Они толпятся у картины, отпихивая друг друга. Короткое оценивающее молчание. Молчание длится.
— Он сделал вас дороднее, чем вы есть, дядя, — говорит Алиса. — Кажется, он перестарался.
— Как учит нас Леонардо, покатые поверхности лучше отражают удары ядер, — замечает Ричард.
— Мне кажется, в жизни вы не такой, — произносит Хелен Барр. — Черты ваши, но выражение передано неверно.
— Он приберегает его для мужчин, Хелен, — возражает Рейф.
— Пришел императорский посол, впустить? — спрашивает Томас Авери.
— Ему тут всегда рады.
Вбегает Шапюи. С видом знатока становится перед картиной, отклоняется назад, подается вперед. На нем шелка, отороченные мехом куницы.
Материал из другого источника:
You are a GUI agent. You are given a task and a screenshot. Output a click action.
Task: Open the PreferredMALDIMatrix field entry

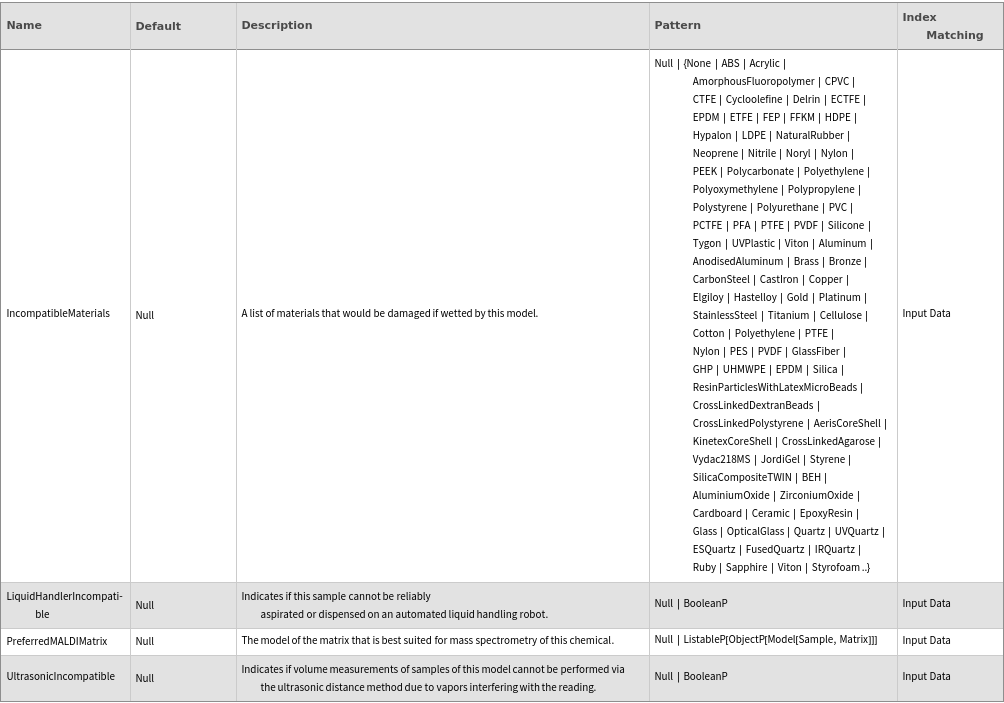click(x=57, y=641)
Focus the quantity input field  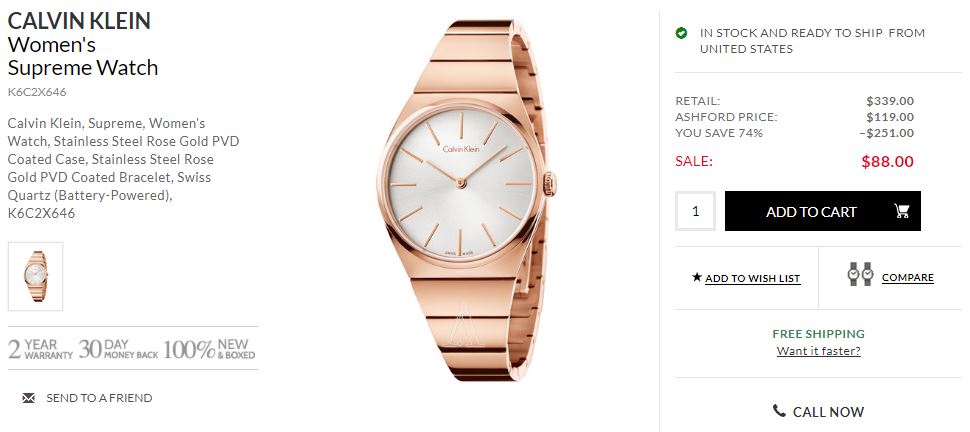[696, 211]
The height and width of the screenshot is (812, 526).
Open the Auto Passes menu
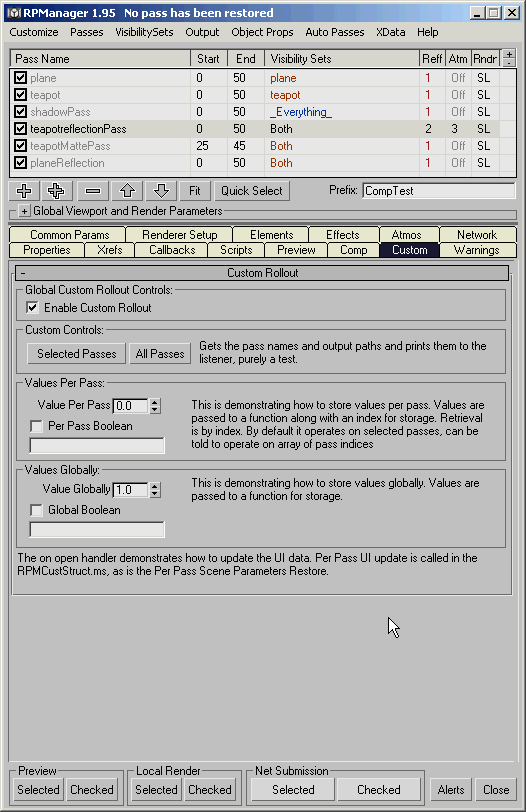(x=334, y=32)
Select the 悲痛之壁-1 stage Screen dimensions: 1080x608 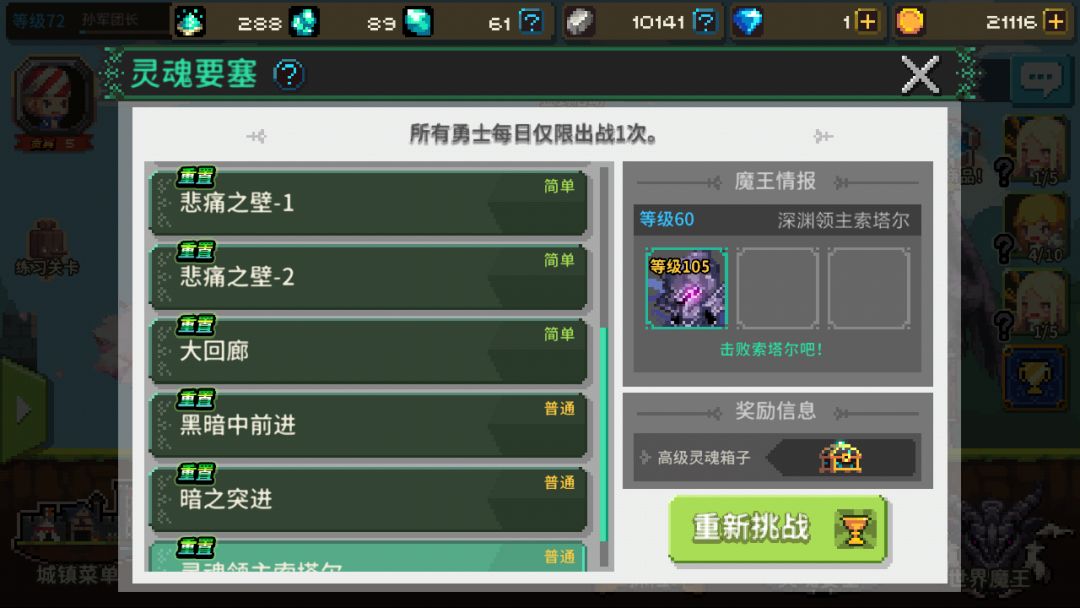coord(368,202)
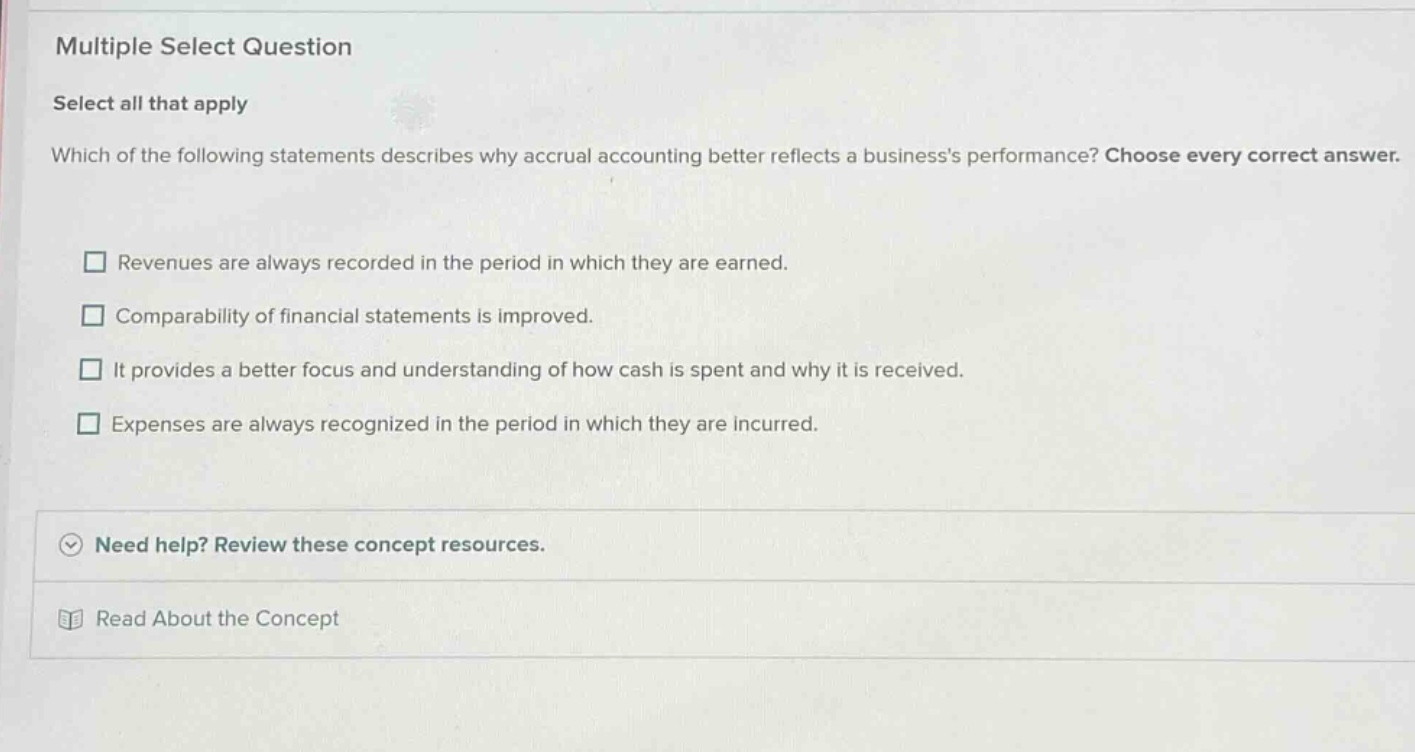Click the Multiple Select Question heading
The width and height of the screenshot is (1415, 752).
tap(202, 46)
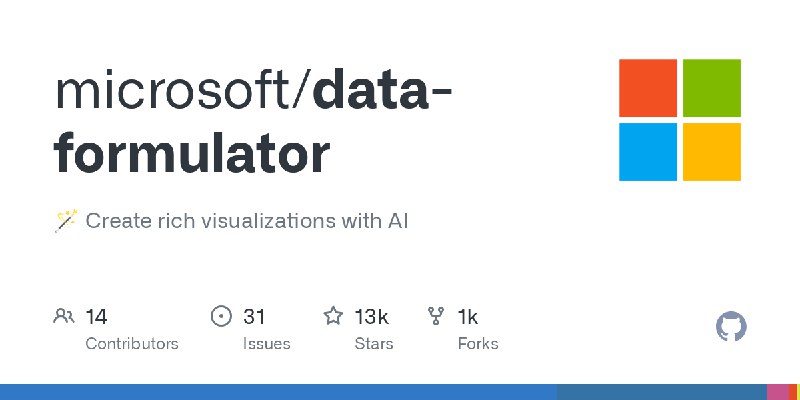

— Господи ты боже мой, он похож на танцующую обезьянку! — прикрыв рот рукой, шепчет Джоанна.
— Увы, боюсь, что нет, — говорит Эсташ. — Нет, нет и нет, на этот раз ваш протестантский художник сел в лужу. Вас невозможно представить одного, Кремюэль, вы всегда среди людей, изучаете лица, словно собираетесь их рисовать. Вы заставляете окружающих думать не «как он выглядит?», а «как выгляжу я?» — Шапюи отворачивается, делает оборот на месте, словно таким способом хочет поймать сходство. — Впрочем, взглянув на портрет, не всякий посмеет стать у вас на пути. И в этом смысле портрет удался.